**Reading text:**
§

My point is that the metro area with a population of 2,367,200 could probably privately raise the money for the light rail system. It isn't a bad example. My point is that it shouldn't be a state expense. Even if a train line that doesn't even get to the town I live in happens to benefit my area, which is slightly plausible, I don't see how it will benefit the rest of the state. It's a pathetic use of state money. Roadways across the state could use some repair. But the road tax is going to a light rail commuter line.

Also I would like to point out that if the rich weren't stuck paying for poor people to be unproductive they could expand business and hire them. Again lets not jump into the "Everyone has to be perfect" argument. Some companies WILL have frivolous spending habits. But they wont do so hot anyways. Without the government to bail them out they will either correct their ways of spending or go under. Leaving a gap for a well ran competitor to step in and expand. Thus recreating the lost jobs. Free market system at it's finest.
 
CriticalCheck said:
The banks have been doing poor because of bad loan decisions and bad practice. They were running it like they had the option to bailout when they sunk their profits. They were giving out loans that would make them lots of money up front then they sold the debt down the line to another agency. Who sold that debt down the line. Eventually no one wanted to buy it. They got stuck with the initial bad decisions and stupid purchases that the buck got passed on.

§

**Directions for this task:** Copy word for word the part of the forum post above on public spending that starts at "My point is that the" and ends after "rail commuter line.".

§

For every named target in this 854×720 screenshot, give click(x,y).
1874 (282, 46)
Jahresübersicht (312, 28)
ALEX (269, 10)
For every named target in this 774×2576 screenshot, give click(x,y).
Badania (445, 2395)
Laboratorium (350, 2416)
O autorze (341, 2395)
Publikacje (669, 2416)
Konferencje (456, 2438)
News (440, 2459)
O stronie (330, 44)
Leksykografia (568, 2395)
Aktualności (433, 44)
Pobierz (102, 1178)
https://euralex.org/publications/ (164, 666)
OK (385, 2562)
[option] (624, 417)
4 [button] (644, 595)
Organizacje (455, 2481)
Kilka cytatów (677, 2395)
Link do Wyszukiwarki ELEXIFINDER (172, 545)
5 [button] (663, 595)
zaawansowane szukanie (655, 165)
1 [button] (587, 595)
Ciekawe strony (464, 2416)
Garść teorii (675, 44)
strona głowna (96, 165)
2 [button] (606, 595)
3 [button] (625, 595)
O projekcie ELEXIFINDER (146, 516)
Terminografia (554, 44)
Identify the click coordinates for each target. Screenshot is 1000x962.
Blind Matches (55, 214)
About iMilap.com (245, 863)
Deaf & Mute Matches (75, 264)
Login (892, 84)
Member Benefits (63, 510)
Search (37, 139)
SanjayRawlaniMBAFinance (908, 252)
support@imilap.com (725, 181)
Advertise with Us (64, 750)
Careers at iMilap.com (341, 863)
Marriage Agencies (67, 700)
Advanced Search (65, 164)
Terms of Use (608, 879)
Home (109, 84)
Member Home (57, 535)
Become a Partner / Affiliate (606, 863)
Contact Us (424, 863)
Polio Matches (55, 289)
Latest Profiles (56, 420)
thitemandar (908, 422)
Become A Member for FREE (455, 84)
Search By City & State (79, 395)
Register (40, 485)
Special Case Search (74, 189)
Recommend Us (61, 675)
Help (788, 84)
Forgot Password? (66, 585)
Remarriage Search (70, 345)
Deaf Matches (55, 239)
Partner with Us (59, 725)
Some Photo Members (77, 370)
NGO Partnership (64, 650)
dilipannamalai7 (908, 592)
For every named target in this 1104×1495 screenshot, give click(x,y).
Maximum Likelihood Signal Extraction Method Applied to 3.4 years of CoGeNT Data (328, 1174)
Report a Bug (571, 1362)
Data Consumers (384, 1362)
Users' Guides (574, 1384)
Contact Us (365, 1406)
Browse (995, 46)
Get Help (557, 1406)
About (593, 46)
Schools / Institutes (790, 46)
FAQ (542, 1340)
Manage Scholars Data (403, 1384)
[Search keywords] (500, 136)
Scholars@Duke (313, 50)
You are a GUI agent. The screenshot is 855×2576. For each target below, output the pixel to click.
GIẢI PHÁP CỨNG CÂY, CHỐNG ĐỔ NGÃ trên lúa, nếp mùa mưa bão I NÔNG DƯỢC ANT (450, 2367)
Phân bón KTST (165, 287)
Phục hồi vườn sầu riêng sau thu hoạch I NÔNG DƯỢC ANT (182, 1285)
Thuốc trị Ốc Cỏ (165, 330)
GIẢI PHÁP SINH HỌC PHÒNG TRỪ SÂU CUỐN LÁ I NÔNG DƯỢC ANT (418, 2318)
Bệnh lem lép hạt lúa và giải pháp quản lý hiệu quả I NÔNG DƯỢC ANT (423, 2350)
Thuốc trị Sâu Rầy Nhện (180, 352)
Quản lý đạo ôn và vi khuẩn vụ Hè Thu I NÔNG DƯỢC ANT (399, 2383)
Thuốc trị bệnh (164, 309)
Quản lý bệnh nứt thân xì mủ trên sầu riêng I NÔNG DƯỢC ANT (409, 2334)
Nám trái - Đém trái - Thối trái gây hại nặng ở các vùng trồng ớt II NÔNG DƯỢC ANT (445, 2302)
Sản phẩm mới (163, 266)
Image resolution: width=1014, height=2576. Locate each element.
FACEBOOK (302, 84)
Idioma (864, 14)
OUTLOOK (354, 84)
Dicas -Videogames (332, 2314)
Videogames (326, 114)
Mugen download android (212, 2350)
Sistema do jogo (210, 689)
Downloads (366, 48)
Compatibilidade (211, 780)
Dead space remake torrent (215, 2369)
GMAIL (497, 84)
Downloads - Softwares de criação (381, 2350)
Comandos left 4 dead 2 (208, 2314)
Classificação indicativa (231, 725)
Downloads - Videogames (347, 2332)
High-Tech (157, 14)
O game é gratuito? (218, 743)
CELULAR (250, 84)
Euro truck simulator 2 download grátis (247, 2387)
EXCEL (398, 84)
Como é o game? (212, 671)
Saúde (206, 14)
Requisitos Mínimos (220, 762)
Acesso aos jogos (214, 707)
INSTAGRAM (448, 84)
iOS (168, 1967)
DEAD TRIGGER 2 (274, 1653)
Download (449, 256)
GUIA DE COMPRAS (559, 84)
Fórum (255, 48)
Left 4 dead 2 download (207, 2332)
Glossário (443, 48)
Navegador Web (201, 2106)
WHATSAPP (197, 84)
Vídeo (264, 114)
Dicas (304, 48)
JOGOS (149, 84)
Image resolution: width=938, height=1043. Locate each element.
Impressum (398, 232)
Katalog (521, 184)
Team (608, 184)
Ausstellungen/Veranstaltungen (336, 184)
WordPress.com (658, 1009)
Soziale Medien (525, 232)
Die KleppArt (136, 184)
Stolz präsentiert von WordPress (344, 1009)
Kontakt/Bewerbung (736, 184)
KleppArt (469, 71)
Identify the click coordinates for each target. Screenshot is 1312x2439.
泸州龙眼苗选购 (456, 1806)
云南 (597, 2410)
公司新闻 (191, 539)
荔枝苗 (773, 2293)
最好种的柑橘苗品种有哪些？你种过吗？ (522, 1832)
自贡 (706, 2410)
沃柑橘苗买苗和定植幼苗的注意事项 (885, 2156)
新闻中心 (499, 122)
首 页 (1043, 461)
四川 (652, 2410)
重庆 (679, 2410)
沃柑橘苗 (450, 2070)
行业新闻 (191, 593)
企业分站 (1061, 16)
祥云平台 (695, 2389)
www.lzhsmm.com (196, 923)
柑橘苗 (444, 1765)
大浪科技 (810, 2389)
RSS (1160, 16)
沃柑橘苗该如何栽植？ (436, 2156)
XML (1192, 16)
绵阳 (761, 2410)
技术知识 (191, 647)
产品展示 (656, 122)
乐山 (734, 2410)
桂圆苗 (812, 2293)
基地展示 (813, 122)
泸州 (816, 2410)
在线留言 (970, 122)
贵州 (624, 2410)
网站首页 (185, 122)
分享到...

§

**The response:**
My point is that the metro area with a population of 2,367,200 could probably privately raise the money for the light rail system. It isn't a bad example. My point is that it shouldn't be a state expense. Even if a train line that doesn't even get to the town I live in happens to benefit my area, which is slightly plausible, I don't see how it will benefit the rest of the state. It's a pathetic use of state money. Roadways across the state could use some repair. But the road tax is going to a light rail commuter line.